By John Berven, Director of APAC, Solidatus
Vietnam is poised to pass a new decree that will bring the nation into line with its peers across APAC and internationally when it comes to personal data protection – and it’s providing a new impetus for businesses to look again at enhancing their data management.
On 9 February 2021, the Government’s Ministry of Public Security released the second version of its Personal Data Protection Decree, ahead of bringing the decree into effect on December 1st, 2021.
When passed, it will better align Vietnam’s legislation with its peers across APAC and globally, and create new obligations around personal data, as additions to the country’s legislation on Cyber Information Security Law on Cyber Security that are currently in place.
And, as the decree does not implement a new law itself, it will require a more stringent process for adoption, including review and approval by the National Assembly.
Businesses hit hard by leaks and breaches
There have been a number of high-profile data leaks and breaches in Vietnam in the past few years, putting the issue of data protection front of mind for citizens, businesses, and the government.
Breeches are becoming more frequent. For example, in March 2019, Toyota revealed that hackers in Japan had stolen the data of 3.1 million customers, with Toyota in Vietnam and Thailand making a similar data breach announcement at the same time. Just the month before, an attack had been attempted on Toyota Australia. Later that year in November, personal data from 2 million bank accounts of Hanoi-based Maritime bank were exposed online.
Large-scale breaches of personal data continued in 2020, with a devastating data leak affecting more than 80,000 customers, and possibly staff, at Vietnamese health technology firm, Innovative Solution for Healthcare (iSofH). It is also believed that an additional cyberattack removed an unknown number of records.
These cases are occurring against a backdrop of phenomenal growth for the Vietnamese economy, fuelled by digital developments. According to a report from Google, Bain & Co and Temasek, it is predicted to be worth $52bn by 2025 and has expanded by 29% in 2020. It is clear from the detail released on the incoming decree that the government views addressing these data privacy issues as an important role in sustaining this digital boom.

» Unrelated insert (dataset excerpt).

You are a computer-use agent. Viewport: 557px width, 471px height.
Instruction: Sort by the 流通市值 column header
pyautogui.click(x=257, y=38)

Businesses around the region will need to focus on making data privacy and effective information management a key priority.
What will the new decree mean for businesses?

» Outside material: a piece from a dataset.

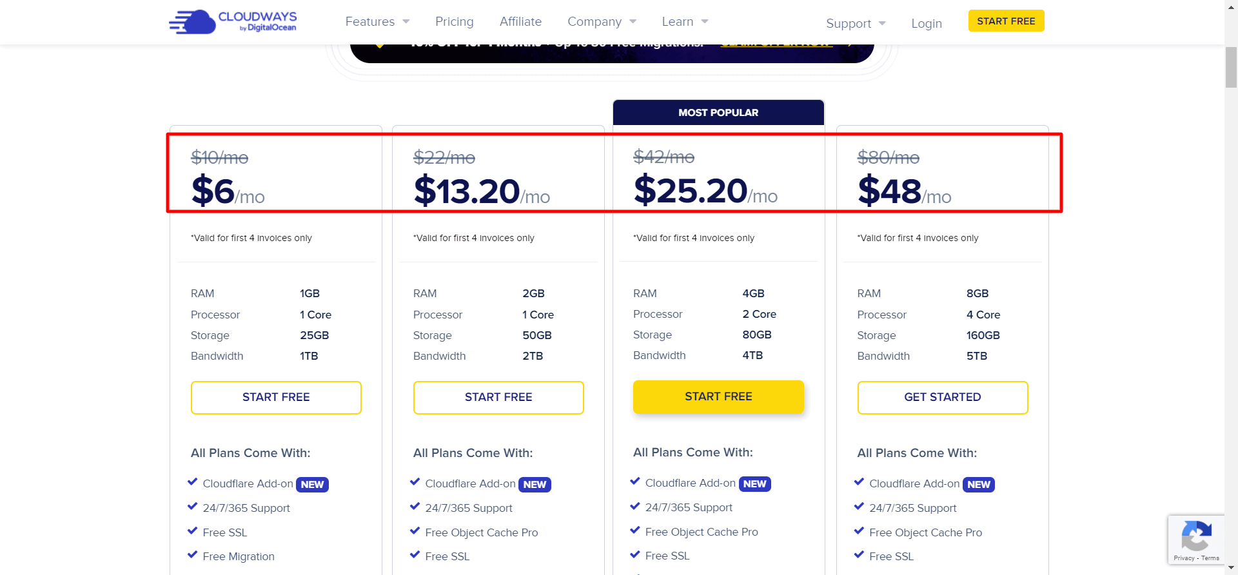Click the Cloudways by DigitalOcean logo
This screenshot has width=1238, height=575.
(x=233, y=21)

When enacted, the decree will introduce a number of measures that businesses will need to comply with around its storage and processing of personal data, to ensure privacy and security in the face of leaks and breaches like those outlined above. For businesses, the need to get their data in order has never been more important and urgent.
Covered subjects will include every agency, organisation and individual that engages in activities relating to personal data, which will be categorised into two types: basic and sensitive.
The decree will ensure that de-identification and anonymisation are introduced as part of the approach to protect the data subjects’ identities. Personal data processors must ensure compliance with the requirements on: consent of data subject; notification to data subjects; registration with the personal data protection committee; application of measures for personal data protection; and issuance of personal data protection regulations.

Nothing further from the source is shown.